Kittens can get stressed out. New environments, people and animals can cause them to panic and flee. Because they’re amazing escape-artists, they’ll try and wedge themselves into any small space they can find. Keep them calm with yummy treats (such as catnip), affection and calming aids.  

When your kitten isn’t napping, they’re hopped up on energy, and at times, anxiety. Make your new kitten feel relaxed and at ease with these MEOWgnificant calming sprays from Feliway.

Image sourced from YouTube

8. Kitten toys and scratch posts

Kittens need toys to keep them physically and mentally stimulated, happy and healthy. Playing with your new kitten creates a bond with them and also allows them to wiggle those bums and embrace their hunting instincts.

Toys

When it comes to choosing a toy for your kitten, there’s tons to choose from. You can go for a ball or chaser to get those short little arms and legs moving. A chew toy will keep those sharp little teeth in check, by helping to remove plaque and tartar.

You can also invest in a catnip toy and watch them roll around, purr and live their best lives. Wands and teasers will get them hunting and also pique that curiosity that everyone keeps talking about.

Scratch posts

Cats enjoy observing comings and goings from great heights, such as tall scratch posts. But that’s not the only reason why you should get these fabulous pieces that you can try and pass off as modern art.

Scratching has multiple benefits, including keeping their nails clean, allowing them to stretch and helping them express feelings of stress, frustration or excitement. It also keeps those little claws off your couch and rug, so best get one now, and get it FAST.

Image sourced from YouTube

9. Kitten beds and blankets  

Getting your kitten their own comfy bed and blankie is a must before bringing them home. Your kitten needs a nice cosy cat bed they can retreat to when they’re feeling tired or nervous. It’s important that they know they have a safe place to return to if (or when) they one day decide to go and visit your neighbours.

Beds

Provide your kitten with a soft bed or cushion for those essential cat naps and for when they’re feeling unsafe. At ePETstore, there are a range of cat beds to choose from. For example, you could get them a luxurious Kensington cat cave bed by Scruffs, which would even have the cast of Bridgerton glaring in envy.

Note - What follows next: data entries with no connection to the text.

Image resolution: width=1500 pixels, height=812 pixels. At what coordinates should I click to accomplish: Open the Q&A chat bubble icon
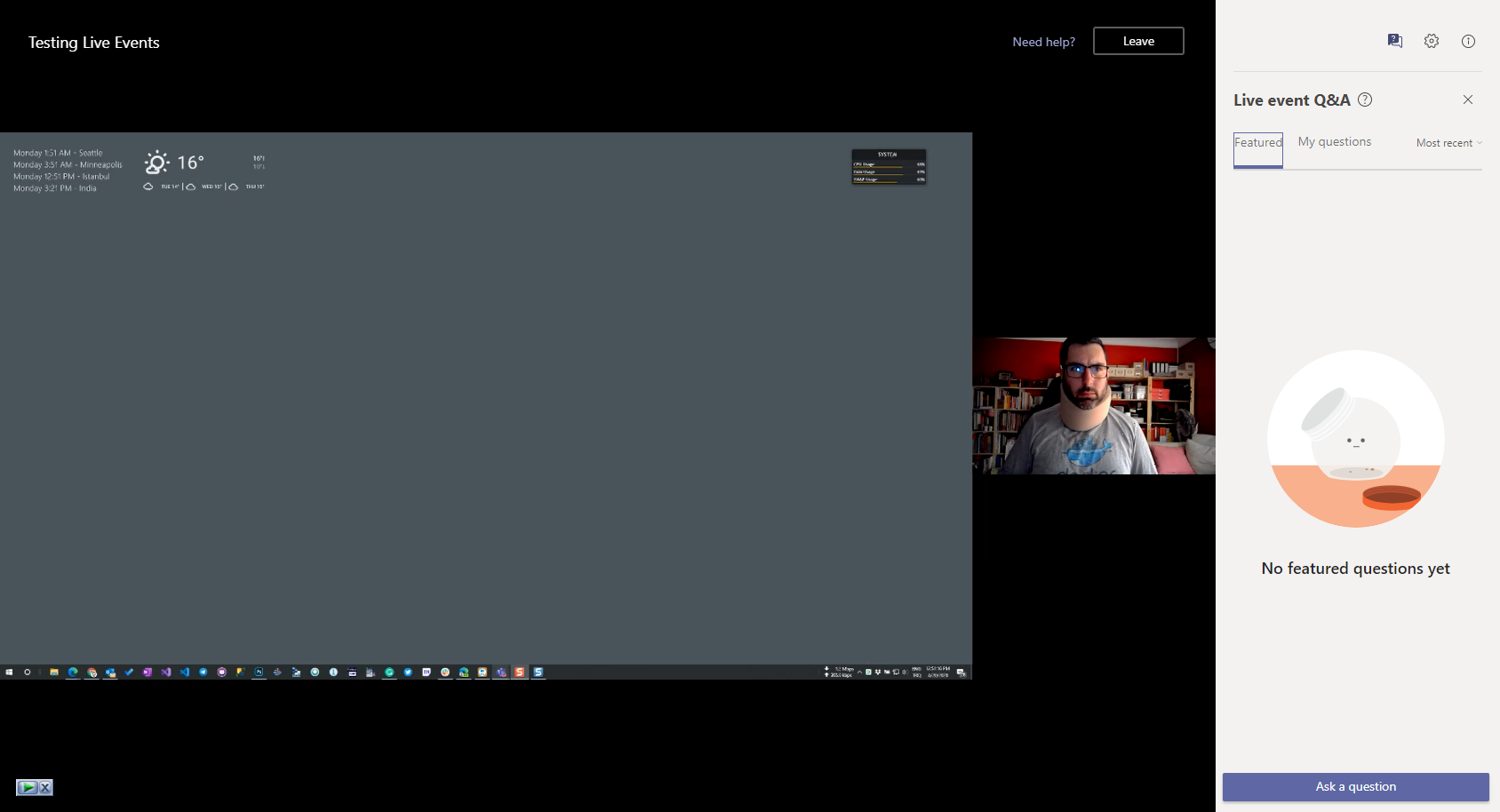pos(1394,41)
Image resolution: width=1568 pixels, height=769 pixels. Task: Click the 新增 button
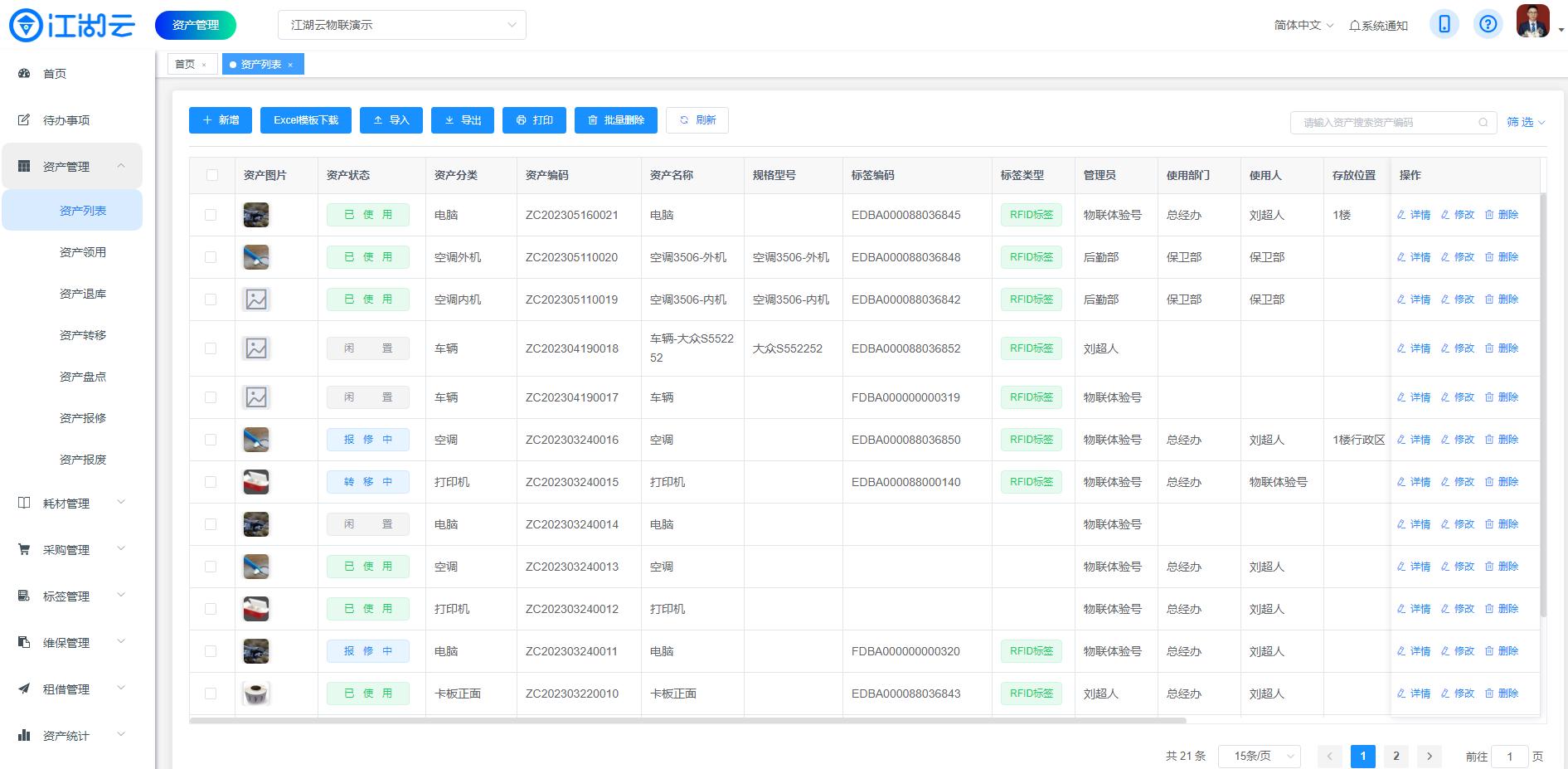click(221, 120)
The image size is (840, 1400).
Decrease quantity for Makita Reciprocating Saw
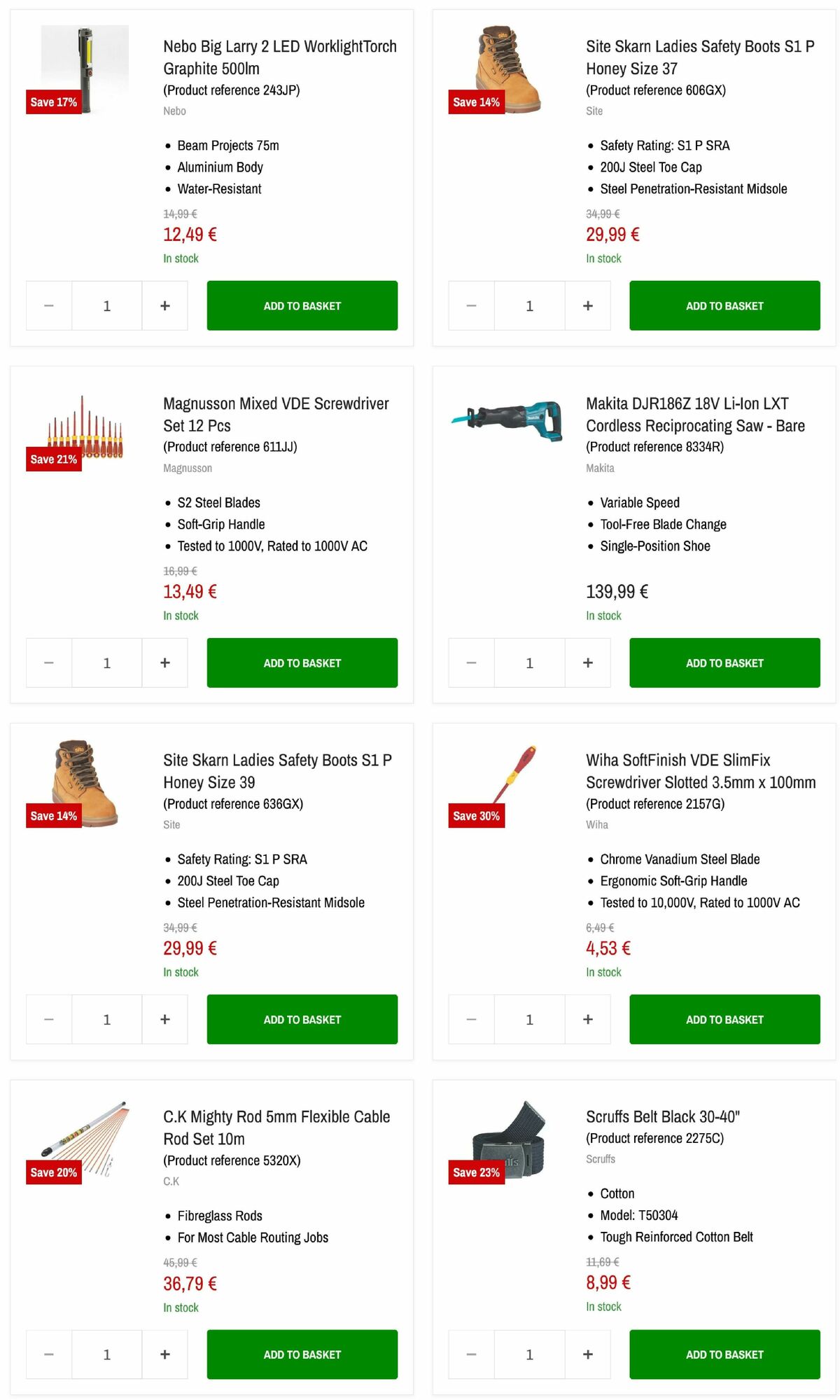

You can also choose from beds with covers that allow them to peeka-boo in and out during the day, or a nice scratch post / lounger bed that lets them look down on their subjects while they snooze.

Blankets

You can’t have a comfy bed without a snuggly blanket for your kitten to curl up in during those cold winter evenings.

10. Kitten collars, leads and ID tags

Okay, this cannot be emphasised enough: Before you get your kitten microchipped, you HAVE to get them a collar and ID tag. Here’s why:

Collars

Cat collars are necessary for ID tags, and containing bells that ward off any of your kitten’s prey. If your feline’s spirit animal is Dora the Explorer, invest in a lead and venture to the backyard

Leashes

Although most kittens are homebodies (and travel via carrier), you can leash train the adventurous ones to stroll with you outside. This is also a great option if you live in a small apartment without a patio, and you want them to get some fresh air.  

ID tags

As mentioned before, kittens are great escape artists, and if they’re ever in a situation that they want to get out of, they might run away and get lost, which is why you need some form of identification. Thus, cat ID tags are an absolute must and they’re adorable to boot.